575の会

名古屋にある575の会という俳句のグループ。
身辺のささやかな呟きなども。

色なき風句会   麗

2019年09月19日 | Weblog
ようやくしのぎやすくなった昨日、9名の参加で句会が行われました。
初めての季語「色なき風」「風の色」に挑戦しました。目にはみえない秋の風の色をどう表現するかで、皆さん苦戦しましたが、句座にもようやくさわやかな秋風が吹いた一日でした。
それでは恒例の一言講評です。


①晩鐘や色なき風に響きおり

信濃比叡の天台宗のお寺で鐘をつきました。「ご~ん」という鐘の音がいつまでも風にのって響きました。秋のちょっと淋しい感じと晩鐘を合わせました。

②乱読のページめくるか秋の風

やや乱雑に置いた本のページをパラパラと秋風がめくります。風も本を読んでいるのでしょうか?

③エアコンの風は何色秋暑し

機知に富んだ面白い句。まだまだ暑い秋の日。本当にエアコンの風って何色なのでしょうか?水色?

④窯跡に拾うひとひら風のいろ

かつては活気のあった陶磁器の産地。窯跡の陶片をそっと手に取る。秋の光に映えて風の色が目に見えるようです。「ひとひら」がいいですね。

⑤風景画絵筆自在に風の色

目にみえない風を画家は自由自在に色をつけて絵にします。風を描けるなんて素敵ですね。印象派の絵を思い出しました。

⑥見舞不要の友の便りや秋の風

敢えて「見舞いは不要」という友の本心はいかに?そんなに病状が重くない感じがして救われる気持ちも。一方、なんとも言えぬうら淋しい秋の風が吹き抜けます。

⑦手のひらの透けて色なき風の過ぐ

思わず「手のひらを太陽に」を歌い出したくなる一句。自分の存在を確かめたくなります。風の感触を俳句にされました。「手のひらに」とするとまた違った趣も。

⑧子供らの声高らかに秋の風

さわやかな一句。「高らかに」にもう一工夫欲しいところ。

⑨秋風や先祖のそばの犬の墓

ユニークな一句。今やご先祖より犬の方が大事にされます。秋風に皮肉を込めました。

⑩秋風やわが身の憂い奪いされ

下五の「奪いされ」を何か違う言葉にして欲しいという声がありました。

⑪薬師寺塔あかねだちたる風の色

夕焼けの美しい奈良。薬師寺の塔が茜色に染まります。それを風の色として詠まれました。「薬師寺や」と切った方がいいとの指摘あり。

⑫色なき風光る鋼の大正池

透明感あふれる硬質な水面を鋼と表現されました。
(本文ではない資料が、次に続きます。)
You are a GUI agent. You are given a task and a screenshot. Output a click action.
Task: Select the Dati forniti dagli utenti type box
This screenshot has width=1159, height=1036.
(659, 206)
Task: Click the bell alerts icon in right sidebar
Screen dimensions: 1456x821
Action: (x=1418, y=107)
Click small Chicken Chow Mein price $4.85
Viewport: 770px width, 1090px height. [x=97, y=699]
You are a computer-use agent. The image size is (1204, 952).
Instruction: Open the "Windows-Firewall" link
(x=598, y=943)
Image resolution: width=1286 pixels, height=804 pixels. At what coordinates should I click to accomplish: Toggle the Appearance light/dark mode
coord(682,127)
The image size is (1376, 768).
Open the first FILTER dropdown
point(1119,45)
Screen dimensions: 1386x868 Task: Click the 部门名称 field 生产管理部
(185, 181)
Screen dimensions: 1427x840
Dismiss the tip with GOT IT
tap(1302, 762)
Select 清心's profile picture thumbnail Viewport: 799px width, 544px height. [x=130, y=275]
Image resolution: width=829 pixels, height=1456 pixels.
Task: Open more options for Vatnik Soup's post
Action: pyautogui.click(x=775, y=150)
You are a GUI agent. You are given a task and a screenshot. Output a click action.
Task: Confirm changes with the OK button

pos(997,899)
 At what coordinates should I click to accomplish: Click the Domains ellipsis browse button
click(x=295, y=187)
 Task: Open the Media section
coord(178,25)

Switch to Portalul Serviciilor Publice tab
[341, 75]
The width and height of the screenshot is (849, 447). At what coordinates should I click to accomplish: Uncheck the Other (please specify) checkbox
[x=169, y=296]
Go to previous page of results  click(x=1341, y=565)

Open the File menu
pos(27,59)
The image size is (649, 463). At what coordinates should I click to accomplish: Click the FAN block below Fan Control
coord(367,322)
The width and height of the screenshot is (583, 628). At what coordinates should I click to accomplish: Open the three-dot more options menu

「風光る」は春の季語なので、「大正池光る鋼の風の色」としてはどうか?という推敲も。

⑬秋風や嬉し寂しい滑り台

情景は目に浮かびますが、「嬉し寂しい」にもう一工夫をという声あり。

⑭追憶のメモリー起動秋の風

メモリー起動という言葉が斬新です。ただ、追憶とメモリーが同じことなので、何か違う言葉にしてはという声がありました。「失恋のメモリー起動秋の風」

⑮路地の奥露草色の風揺れる

ひっそりとした路地に露草が揺れています。秋の風という季語はありませんが季感があるのでいいのでは?「路地の奥」にもう一工夫欲しいところ。


⑯狭き門色なき風の濁りけり

医学部の女子を不正に不合格にした問題か?あるいは韓国の一件か?とにかく風が濁るのが問題です!世評を表す一句。作者の意図はアメリカの大学の裏口献金問題でした。グローバルな一句となりました。


⑰服そろえ秋の初風待つメール

デートでしょうか?楽しいお出かけ?秋風とともに返事のメールを待っています。


いかがでしたでしょうか?
紀友則の
「吹き来れば身にもしみける秋風を色なきものと思ひけるかな」から出た言葉。
中国では秋風の色は白とされたそうですが、色なき風と言った昔の日本人の感性はすばらしいと思いました。
実際には色はついていないけれど、俳句の中ではさまざまな光景に多彩な色が目に浮かびました。
想像力を働かせて風に色をつけていく作業は難易度は高かったけれど面白かったです。

さて、来月は物思いにふける秋。
お題は「秋思」と決まりました。
10月16日(水)午後1時20分 愛知県芸文センター会議室Dでお待ちしています。